- **WHAT THE EXERCISE ASKS**
Would you copy the material below word for word, beginning with its first line and ending with the line that contains "Switch to the XML"?

- **RECORDS SUPPLIED**
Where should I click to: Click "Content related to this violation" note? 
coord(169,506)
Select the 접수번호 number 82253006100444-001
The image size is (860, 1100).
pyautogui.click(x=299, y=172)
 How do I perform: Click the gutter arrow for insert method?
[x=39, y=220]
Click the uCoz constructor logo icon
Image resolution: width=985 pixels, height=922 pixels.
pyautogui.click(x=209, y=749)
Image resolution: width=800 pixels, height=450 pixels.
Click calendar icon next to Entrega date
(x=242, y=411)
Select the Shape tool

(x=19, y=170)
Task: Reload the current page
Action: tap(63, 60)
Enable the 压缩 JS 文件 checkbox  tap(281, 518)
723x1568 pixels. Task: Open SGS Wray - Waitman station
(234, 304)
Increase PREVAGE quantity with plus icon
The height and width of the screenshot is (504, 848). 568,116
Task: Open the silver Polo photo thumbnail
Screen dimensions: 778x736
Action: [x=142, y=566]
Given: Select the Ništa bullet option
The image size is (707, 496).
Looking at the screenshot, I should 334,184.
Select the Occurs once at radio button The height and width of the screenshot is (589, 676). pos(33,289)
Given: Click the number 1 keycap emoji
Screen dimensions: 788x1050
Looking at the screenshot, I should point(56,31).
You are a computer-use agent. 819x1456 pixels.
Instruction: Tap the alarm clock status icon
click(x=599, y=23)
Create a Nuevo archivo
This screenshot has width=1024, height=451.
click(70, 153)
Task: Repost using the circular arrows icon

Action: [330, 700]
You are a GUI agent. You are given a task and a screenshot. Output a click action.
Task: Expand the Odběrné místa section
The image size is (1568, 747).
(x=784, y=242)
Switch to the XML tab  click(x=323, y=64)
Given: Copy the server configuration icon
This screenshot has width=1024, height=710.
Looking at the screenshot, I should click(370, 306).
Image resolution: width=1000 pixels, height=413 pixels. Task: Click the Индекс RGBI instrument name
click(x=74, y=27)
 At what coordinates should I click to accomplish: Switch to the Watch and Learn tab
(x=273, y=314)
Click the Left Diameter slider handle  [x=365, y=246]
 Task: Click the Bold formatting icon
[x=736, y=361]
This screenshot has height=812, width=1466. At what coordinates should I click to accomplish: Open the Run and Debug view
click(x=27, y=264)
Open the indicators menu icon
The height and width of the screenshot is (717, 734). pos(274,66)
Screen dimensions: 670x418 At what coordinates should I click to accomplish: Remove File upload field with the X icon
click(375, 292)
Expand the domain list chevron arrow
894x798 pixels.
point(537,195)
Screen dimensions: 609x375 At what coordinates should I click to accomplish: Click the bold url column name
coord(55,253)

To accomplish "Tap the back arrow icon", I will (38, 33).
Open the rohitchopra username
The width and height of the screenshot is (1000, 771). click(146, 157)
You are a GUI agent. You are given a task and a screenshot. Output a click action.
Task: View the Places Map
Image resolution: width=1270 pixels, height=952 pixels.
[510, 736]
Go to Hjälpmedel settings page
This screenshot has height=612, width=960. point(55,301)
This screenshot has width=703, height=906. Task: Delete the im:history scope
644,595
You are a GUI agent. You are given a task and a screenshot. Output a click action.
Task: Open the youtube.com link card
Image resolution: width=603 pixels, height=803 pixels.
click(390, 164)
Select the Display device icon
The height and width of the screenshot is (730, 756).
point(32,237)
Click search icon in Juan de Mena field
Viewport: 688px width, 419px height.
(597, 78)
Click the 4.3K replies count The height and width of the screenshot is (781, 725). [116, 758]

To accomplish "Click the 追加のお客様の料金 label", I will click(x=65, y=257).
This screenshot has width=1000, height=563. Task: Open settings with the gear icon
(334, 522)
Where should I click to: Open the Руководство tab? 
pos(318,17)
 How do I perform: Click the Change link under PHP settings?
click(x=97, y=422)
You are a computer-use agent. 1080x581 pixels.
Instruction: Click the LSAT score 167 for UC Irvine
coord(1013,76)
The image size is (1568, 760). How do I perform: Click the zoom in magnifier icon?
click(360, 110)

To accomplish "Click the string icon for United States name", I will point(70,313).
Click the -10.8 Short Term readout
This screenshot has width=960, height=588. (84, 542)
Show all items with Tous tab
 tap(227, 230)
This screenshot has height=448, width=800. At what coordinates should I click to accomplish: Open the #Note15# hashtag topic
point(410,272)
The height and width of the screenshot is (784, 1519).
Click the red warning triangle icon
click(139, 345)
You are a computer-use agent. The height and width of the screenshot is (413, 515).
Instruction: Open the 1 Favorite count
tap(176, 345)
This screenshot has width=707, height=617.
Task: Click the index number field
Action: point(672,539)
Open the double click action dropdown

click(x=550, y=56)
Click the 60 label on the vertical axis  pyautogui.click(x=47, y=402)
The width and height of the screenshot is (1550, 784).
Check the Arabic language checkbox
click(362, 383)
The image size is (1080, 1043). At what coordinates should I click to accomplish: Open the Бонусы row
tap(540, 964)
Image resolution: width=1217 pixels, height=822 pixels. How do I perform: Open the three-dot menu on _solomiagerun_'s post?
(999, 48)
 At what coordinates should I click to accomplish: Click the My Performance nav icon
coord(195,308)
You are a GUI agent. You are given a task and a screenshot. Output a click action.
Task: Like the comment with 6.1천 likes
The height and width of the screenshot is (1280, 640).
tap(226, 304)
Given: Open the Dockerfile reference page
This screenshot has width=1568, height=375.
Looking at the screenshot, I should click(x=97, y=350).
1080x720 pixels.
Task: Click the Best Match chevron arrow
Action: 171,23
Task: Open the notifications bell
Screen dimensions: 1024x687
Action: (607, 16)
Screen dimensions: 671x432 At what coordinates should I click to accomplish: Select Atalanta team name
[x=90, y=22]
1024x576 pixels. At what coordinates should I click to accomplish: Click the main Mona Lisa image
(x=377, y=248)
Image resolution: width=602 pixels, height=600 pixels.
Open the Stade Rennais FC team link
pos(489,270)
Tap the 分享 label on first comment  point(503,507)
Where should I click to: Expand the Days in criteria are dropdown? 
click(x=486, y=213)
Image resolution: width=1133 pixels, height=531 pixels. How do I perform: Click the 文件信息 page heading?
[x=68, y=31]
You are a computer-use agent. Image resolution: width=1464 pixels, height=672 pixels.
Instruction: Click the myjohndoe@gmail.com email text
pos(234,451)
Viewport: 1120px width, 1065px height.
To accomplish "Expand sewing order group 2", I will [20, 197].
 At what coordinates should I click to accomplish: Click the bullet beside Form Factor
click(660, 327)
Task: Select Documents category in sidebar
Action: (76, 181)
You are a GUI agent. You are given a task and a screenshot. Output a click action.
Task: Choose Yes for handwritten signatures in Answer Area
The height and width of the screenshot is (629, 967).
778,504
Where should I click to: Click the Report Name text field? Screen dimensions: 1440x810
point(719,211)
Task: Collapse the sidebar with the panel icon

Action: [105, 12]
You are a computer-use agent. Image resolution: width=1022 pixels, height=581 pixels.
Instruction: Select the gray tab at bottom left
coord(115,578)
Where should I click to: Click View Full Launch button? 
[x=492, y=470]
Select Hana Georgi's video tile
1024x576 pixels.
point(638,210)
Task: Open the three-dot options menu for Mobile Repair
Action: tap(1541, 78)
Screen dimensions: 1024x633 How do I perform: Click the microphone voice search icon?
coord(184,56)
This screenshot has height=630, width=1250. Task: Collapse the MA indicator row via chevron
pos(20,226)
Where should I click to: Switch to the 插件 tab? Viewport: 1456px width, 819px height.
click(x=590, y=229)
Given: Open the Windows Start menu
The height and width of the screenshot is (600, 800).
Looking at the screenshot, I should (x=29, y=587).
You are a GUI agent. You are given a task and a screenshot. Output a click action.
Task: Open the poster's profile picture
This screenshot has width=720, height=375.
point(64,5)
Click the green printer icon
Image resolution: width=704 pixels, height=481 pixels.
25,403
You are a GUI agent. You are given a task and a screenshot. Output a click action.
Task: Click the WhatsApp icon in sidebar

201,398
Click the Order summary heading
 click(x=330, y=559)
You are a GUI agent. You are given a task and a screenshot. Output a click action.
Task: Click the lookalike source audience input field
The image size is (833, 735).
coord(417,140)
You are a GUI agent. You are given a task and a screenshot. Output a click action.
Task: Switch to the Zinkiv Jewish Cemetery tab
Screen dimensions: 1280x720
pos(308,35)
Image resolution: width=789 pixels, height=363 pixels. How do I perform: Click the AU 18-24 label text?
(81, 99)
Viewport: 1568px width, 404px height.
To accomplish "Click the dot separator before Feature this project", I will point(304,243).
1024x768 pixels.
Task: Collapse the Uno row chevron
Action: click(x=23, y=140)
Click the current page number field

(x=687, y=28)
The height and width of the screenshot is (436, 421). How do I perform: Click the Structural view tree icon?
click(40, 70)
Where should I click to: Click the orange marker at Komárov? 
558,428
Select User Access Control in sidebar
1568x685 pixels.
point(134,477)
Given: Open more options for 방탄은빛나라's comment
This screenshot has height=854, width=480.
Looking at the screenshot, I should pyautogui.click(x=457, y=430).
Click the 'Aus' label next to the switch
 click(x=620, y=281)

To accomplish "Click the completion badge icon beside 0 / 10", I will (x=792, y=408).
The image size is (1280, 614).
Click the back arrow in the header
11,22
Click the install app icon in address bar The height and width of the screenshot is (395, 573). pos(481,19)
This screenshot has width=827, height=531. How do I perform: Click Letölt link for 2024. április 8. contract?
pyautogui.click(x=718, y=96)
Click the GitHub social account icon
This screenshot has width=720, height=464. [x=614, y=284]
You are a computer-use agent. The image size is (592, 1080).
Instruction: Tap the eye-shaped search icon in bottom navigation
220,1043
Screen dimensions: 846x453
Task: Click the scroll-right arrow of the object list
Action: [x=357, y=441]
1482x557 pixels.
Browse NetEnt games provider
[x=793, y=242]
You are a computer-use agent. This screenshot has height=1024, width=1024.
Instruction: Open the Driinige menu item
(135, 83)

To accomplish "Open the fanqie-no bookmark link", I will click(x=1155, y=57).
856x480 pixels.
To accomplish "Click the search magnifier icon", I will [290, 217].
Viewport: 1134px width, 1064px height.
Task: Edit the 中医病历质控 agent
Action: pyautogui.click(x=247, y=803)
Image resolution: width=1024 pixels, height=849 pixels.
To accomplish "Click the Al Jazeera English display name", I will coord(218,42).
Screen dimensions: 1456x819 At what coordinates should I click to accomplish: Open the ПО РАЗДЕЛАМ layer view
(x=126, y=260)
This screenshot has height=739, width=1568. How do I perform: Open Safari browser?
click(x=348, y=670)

- **ANSWER BELOW**
Where should I click to: Click "Content related to this violation" note? 
coord(169,506)
Select the 접수번호 number 82253006100444-001
The image size is (860, 1100).
pyautogui.click(x=299, y=172)
 How do I perform: Click the gutter arrow for insert method?
[x=39, y=220]
Click the uCoz constructor logo icon
Image resolution: width=985 pixels, height=922 pixels.
pyautogui.click(x=209, y=749)
Image resolution: width=800 pixels, height=450 pixels.
Click calendar icon next to Entrega date
(x=242, y=411)
Select the Shape tool

(x=19, y=170)
Task: Reload the current page
Action: tap(63, 60)
Enable the 压缩 JS 文件 checkbox  tap(281, 518)
723x1568 pixels. Task: Open SGS Wray - Waitman station
(234, 304)
Increase PREVAGE quantity with plus icon
The height and width of the screenshot is (504, 848). 568,116
Task: Open the silver Polo photo thumbnail
Screen dimensions: 778x736
Action: [x=142, y=566]
Given: Select the Ništa bullet option
The image size is (707, 496).
Looking at the screenshot, I should 334,184.
Select the Occurs once at radio button The height and width of the screenshot is (589, 676). pos(33,289)
Given: Click the number 1 keycap emoji
Screen dimensions: 788x1050
Looking at the screenshot, I should point(56,31).
You are a computer-use agent. 819x1456 pixels.
Instruction: Tap the alarm clock status icon
click(x=599, y=23)
Create a Nuevo archivo
This screenshot has width=1024, height=451.
click(70, 153)
Task: Repost using the circular arrows icon

Action: [330, 700]
You are a GUI agent. You are given a task and a screenshot. Output a click action.
Task: Expand the Odběrné místa section
The image size is (1568, 747).
(x=784, y=242)
Switch to the XML tab  click(x=323, y=64)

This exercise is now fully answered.